┌─ Records provided
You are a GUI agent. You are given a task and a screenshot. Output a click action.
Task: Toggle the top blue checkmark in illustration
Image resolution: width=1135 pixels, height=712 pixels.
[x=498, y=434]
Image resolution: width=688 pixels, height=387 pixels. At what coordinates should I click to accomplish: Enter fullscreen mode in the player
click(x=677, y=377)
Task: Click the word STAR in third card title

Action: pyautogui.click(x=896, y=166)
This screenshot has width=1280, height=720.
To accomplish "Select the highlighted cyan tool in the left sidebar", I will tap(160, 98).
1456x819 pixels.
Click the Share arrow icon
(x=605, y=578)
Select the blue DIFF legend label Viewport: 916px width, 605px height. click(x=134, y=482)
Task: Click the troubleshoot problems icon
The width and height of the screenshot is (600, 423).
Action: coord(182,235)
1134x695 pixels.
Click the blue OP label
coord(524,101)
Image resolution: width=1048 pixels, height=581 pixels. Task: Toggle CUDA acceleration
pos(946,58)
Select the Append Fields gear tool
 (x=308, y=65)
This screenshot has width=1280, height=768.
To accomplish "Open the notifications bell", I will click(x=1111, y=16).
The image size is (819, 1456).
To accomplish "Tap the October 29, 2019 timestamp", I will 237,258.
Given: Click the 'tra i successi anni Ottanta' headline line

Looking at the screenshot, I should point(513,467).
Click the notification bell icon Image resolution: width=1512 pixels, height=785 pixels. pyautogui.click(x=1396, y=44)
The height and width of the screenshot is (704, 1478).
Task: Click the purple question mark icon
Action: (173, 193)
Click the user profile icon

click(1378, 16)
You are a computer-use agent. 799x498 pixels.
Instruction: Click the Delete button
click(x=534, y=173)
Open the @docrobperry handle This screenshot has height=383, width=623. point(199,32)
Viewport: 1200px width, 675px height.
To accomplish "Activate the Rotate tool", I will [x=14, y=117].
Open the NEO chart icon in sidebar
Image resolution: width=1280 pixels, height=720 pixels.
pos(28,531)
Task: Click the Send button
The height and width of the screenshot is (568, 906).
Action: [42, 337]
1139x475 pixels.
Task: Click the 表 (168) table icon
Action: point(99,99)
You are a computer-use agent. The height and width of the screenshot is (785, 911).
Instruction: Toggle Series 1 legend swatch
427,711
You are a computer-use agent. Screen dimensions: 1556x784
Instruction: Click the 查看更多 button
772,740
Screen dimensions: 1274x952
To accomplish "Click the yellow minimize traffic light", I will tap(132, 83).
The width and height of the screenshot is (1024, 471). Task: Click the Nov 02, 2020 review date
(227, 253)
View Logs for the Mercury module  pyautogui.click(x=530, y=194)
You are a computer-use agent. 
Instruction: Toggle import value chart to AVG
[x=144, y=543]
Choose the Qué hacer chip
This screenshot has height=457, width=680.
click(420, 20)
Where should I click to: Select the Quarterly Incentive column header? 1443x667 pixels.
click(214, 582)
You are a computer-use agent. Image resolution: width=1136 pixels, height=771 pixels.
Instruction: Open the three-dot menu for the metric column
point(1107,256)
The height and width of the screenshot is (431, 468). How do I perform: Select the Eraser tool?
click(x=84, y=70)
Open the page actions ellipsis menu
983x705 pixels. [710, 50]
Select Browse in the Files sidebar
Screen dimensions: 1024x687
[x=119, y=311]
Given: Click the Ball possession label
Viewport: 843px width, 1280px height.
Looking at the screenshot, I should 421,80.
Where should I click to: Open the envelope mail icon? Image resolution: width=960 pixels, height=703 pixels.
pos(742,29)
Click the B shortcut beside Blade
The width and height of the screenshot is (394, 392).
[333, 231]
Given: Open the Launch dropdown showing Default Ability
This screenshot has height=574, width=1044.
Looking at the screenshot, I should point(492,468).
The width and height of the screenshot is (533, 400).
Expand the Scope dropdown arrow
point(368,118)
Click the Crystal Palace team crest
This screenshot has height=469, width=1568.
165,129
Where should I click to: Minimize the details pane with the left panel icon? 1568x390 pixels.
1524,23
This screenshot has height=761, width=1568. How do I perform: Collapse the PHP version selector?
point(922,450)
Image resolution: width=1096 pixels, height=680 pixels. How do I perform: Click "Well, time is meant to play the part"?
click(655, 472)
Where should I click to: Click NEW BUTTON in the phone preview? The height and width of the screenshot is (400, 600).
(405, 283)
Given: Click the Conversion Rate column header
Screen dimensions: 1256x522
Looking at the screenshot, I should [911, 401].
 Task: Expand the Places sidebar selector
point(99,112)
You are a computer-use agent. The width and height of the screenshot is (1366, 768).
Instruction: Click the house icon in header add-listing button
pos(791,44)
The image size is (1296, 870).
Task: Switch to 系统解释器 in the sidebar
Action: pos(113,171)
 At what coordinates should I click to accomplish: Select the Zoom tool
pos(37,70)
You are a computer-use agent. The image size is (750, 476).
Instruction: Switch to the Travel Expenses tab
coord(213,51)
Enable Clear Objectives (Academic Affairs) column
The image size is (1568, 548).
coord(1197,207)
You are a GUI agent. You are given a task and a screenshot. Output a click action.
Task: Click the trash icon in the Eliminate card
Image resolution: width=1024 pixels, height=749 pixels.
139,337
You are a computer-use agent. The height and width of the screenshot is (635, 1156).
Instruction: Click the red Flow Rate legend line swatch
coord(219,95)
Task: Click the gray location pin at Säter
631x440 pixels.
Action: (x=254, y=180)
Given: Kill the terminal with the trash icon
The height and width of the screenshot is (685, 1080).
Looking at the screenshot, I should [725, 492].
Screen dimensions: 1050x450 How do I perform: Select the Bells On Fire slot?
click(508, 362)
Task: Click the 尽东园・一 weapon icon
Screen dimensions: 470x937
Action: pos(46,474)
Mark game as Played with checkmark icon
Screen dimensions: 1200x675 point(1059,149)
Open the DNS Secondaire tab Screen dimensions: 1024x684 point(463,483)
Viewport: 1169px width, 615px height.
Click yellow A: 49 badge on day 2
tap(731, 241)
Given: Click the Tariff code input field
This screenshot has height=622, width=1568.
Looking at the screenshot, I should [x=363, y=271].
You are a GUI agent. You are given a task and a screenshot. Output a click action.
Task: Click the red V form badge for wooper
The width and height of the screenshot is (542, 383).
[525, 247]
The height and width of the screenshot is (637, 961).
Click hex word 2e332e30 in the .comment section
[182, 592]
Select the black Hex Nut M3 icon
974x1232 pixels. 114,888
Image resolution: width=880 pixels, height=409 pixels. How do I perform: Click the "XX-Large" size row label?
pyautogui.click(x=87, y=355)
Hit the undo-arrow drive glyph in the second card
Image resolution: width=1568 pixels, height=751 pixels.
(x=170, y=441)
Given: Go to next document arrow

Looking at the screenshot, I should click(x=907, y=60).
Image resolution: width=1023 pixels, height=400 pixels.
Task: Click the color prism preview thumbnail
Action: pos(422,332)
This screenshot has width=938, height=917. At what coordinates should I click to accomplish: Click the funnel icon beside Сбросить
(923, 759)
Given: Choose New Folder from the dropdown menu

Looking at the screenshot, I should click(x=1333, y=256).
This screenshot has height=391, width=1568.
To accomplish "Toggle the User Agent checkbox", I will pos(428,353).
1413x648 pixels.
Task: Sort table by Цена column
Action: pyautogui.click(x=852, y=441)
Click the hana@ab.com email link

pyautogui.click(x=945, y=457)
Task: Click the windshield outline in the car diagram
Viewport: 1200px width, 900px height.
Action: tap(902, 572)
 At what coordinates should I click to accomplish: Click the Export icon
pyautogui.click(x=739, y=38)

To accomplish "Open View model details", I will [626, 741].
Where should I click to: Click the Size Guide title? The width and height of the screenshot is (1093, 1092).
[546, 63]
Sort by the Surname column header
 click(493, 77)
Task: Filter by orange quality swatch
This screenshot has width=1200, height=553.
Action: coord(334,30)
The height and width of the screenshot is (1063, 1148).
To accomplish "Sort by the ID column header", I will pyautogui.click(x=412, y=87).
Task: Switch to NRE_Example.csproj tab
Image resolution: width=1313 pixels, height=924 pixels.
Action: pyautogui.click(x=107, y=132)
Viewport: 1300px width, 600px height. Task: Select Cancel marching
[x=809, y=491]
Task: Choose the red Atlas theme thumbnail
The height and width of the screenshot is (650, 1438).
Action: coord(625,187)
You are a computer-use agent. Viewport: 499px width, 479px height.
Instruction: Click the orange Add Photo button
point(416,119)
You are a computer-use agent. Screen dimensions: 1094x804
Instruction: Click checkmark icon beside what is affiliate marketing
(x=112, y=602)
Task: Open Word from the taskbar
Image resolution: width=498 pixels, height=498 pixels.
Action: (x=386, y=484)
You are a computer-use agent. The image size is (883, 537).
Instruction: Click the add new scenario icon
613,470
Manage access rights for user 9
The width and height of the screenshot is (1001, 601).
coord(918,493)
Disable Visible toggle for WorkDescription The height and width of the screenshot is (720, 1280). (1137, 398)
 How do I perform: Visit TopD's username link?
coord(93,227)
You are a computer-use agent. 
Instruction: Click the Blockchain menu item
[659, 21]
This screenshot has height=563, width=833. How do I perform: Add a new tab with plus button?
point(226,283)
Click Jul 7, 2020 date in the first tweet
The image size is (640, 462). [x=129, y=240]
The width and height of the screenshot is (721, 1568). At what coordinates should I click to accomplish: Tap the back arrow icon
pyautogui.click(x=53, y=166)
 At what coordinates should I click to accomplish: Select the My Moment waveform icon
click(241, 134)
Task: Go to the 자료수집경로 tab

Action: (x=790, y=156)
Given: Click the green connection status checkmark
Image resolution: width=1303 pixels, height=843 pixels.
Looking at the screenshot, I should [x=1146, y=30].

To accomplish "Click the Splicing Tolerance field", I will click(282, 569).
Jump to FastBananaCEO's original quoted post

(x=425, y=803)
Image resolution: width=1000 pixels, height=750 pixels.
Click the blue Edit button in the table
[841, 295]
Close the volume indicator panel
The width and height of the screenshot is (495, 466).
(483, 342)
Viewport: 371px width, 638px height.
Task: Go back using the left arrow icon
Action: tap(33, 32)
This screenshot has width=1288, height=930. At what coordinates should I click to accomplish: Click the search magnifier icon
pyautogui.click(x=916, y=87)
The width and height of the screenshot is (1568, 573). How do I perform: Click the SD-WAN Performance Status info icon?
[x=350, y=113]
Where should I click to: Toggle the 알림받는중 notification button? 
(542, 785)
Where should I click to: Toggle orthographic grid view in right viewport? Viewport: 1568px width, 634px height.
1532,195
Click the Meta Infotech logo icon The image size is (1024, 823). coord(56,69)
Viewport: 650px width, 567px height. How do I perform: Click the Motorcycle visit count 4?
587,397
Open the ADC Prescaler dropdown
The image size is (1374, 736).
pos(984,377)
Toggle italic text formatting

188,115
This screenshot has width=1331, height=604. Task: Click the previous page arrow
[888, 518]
└─
* _Your instructions_
Repeat exactly the lines above from the one with "This screenshot has height=457, width=680." up to and including the one with "Click the Crystal Palace team crest". No other line belongs in the reply.

* _Your solution_
This screenshot has height=457, width=680.
click(420, 20)
Where should I click to: Select the Quarterly Incentive column header? 1443x667 pixels.
click(214, 582)
You are a computer-use agent. Image resolution: width=1136 pixels, height=771 pixels.
Instruction: Open the three-dot menu for the metric column
point(1107,256)
The height and width of the screenshot is (431, 468). How do I perform: Select the Eraser tool?
click(x=84, y=70)
Open the page actions ellipsis menu
983x705 pixels. [710, 50]
Select Browse in the Files sidebar
Screen dimensions: 1024x687
[x=119, y=311]
Given: Click the Ball possession label
Viewport: 843px width, 1280px height.
Looking at the screenshot, I should 421,80.
Where should I click to: Open the envelope mail icon? Image resolution: width=960 pixels, height=703 pixels.
pos(742,29)
Click the B shortcut beside Blade
The width and height of the screenshot is (394, 392).
[333, 231]
Given: Open the Launch dropdown showing Default Ability
This screenshot has height=574, width=1044.
Looking at the screenshot, I should point(492,468).
The width and height of the screenshot is (533, 400).
Expand the Scope dropdown arrow
point(368,118)
Click the Crystal Palace team crest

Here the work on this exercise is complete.